▶ **Task prompt**:
Extract each line from the rows below that contains the string "height".

▶ **Records to use**:

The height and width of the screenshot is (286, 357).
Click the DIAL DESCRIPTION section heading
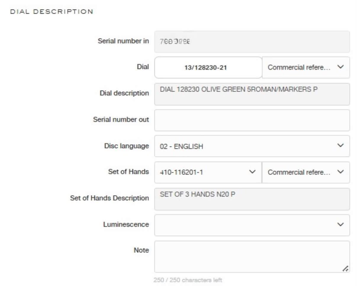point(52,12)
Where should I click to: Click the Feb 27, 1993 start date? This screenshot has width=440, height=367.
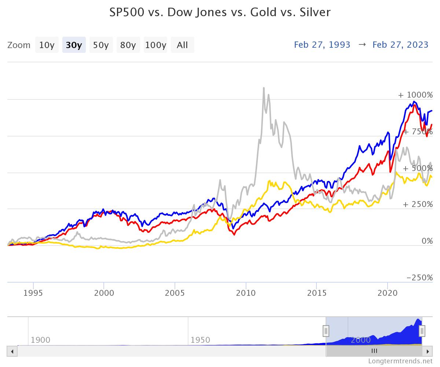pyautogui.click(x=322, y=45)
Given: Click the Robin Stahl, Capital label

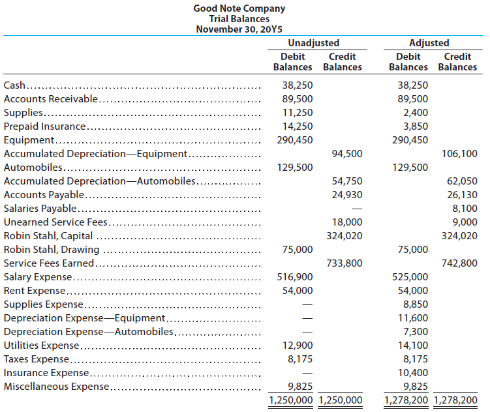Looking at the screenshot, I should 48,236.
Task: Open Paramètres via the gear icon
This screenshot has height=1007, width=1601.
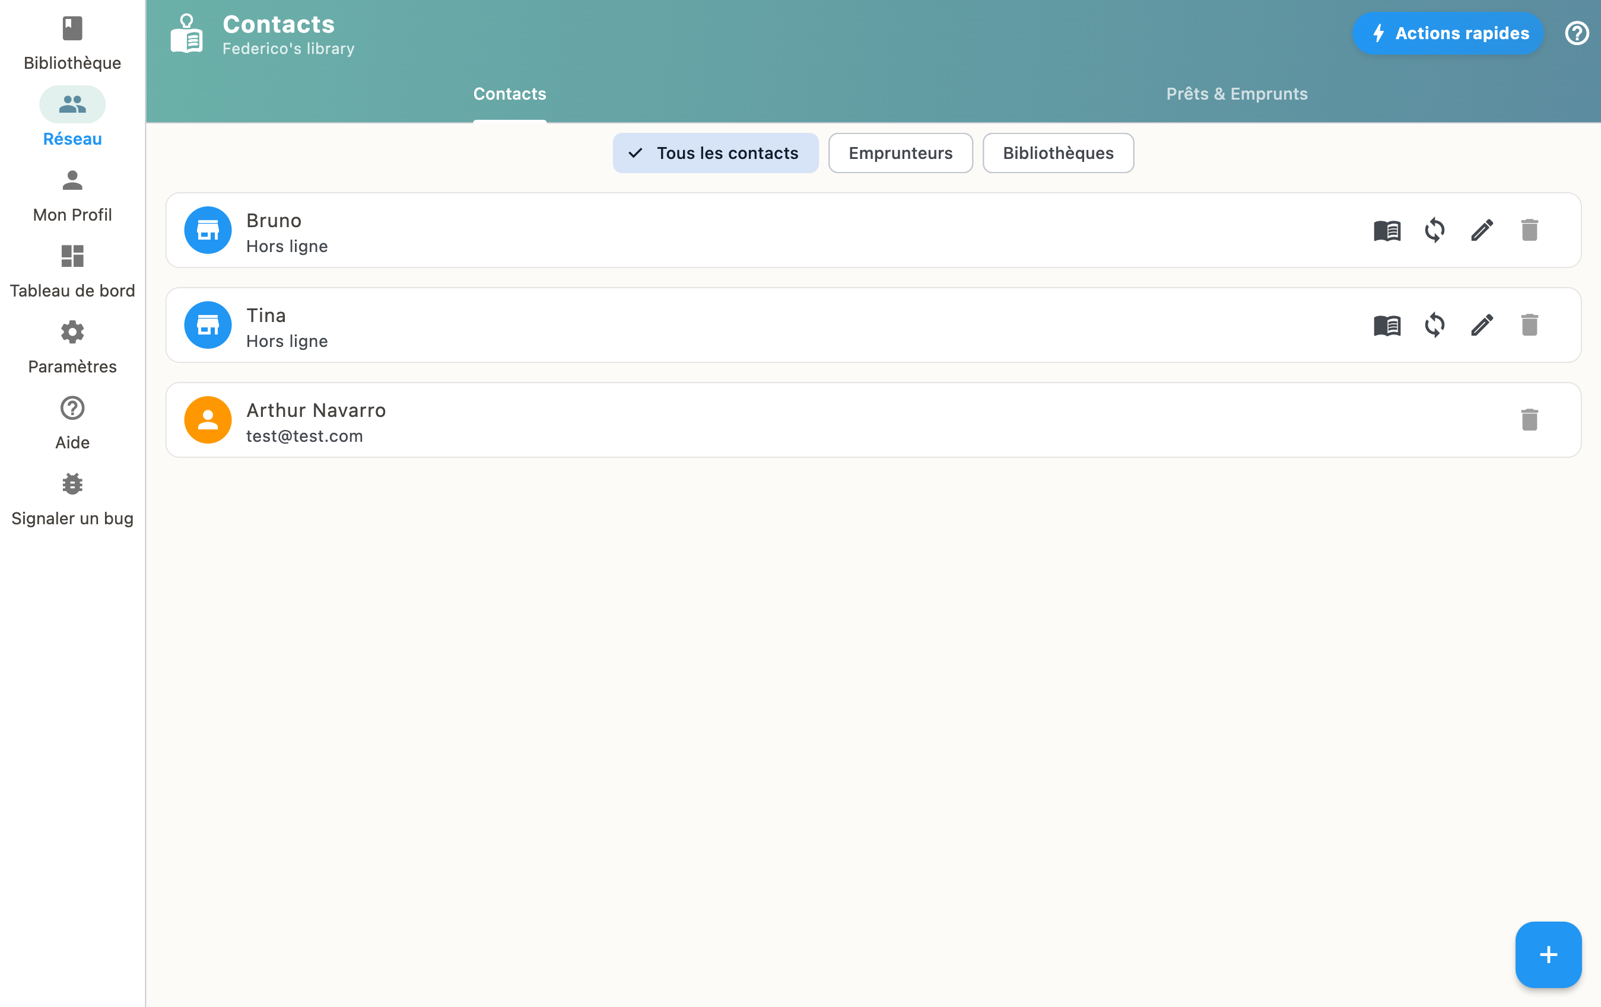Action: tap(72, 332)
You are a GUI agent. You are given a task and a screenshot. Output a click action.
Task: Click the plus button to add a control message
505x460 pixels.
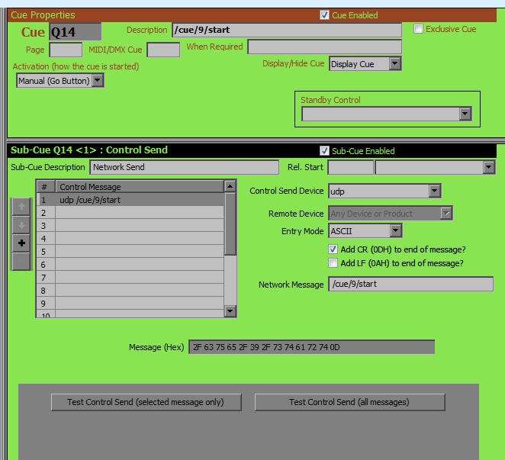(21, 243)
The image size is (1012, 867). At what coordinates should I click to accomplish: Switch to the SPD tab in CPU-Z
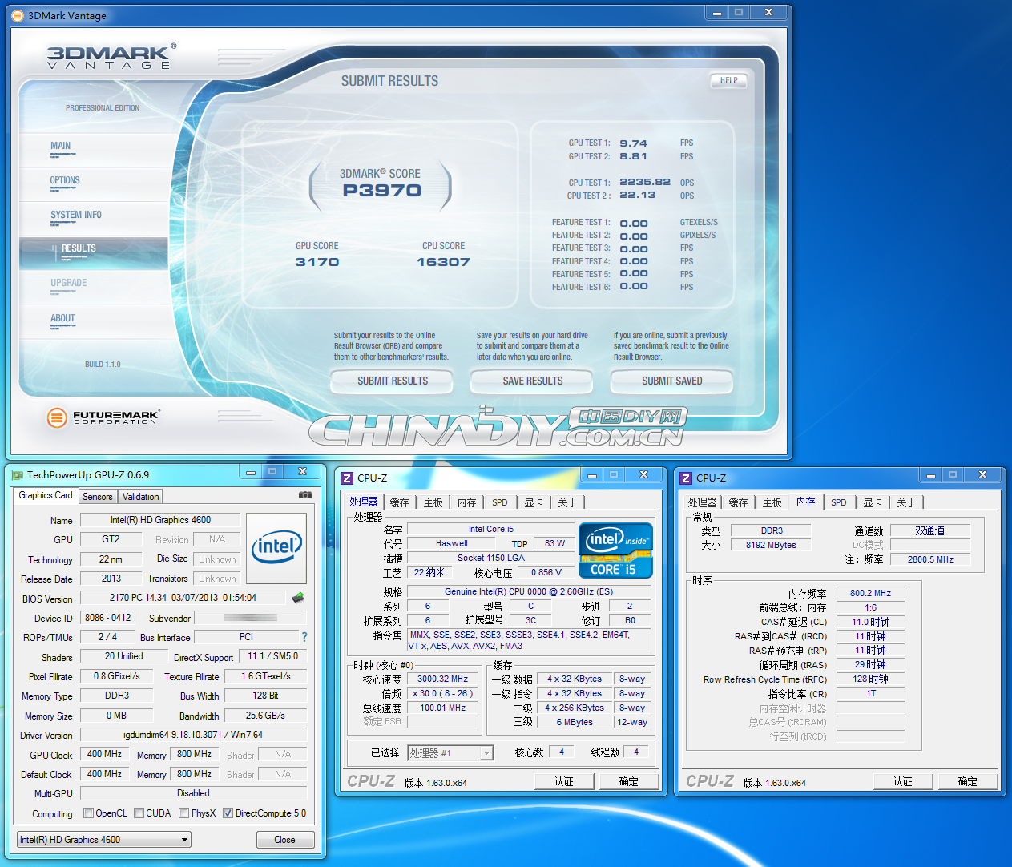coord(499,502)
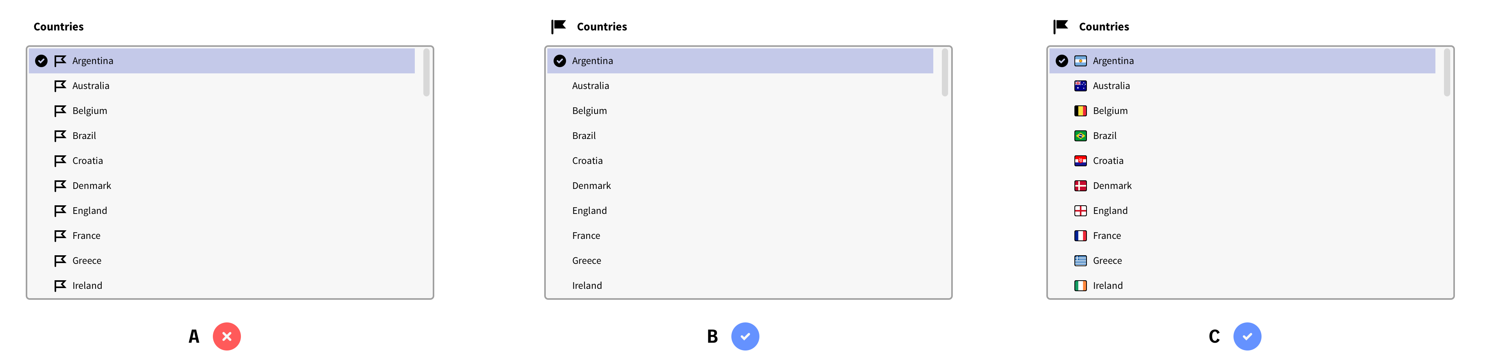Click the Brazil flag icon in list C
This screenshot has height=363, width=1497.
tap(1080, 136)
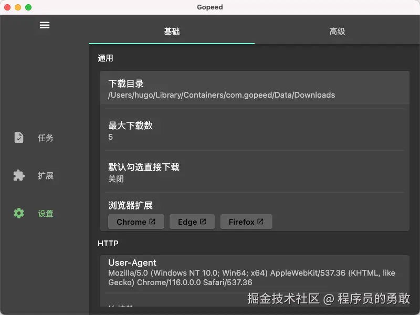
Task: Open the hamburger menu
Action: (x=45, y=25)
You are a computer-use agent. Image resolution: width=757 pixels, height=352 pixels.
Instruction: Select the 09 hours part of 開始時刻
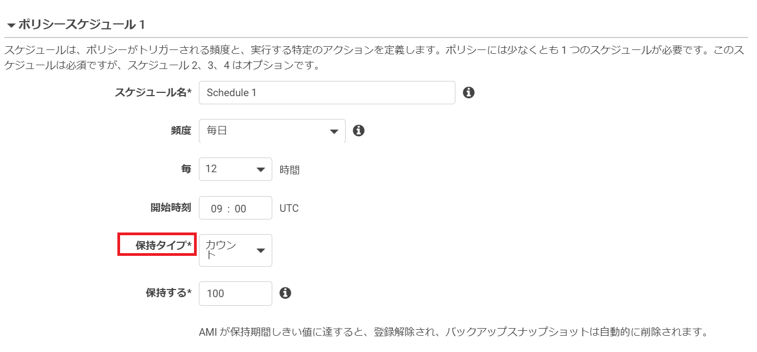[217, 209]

▶ **Correct response**:
The height and width of the screenshot is (286, 357).
Where should I click to: Click the Feb 27, 1993 start date? This screenshot has width=440, height=367.
This screenshot has height=1007, width=1601.
This screenshot has height=363, width=1497.
You are a computer-use agent. Image resolution: width=757 pixels, height=352 pixels.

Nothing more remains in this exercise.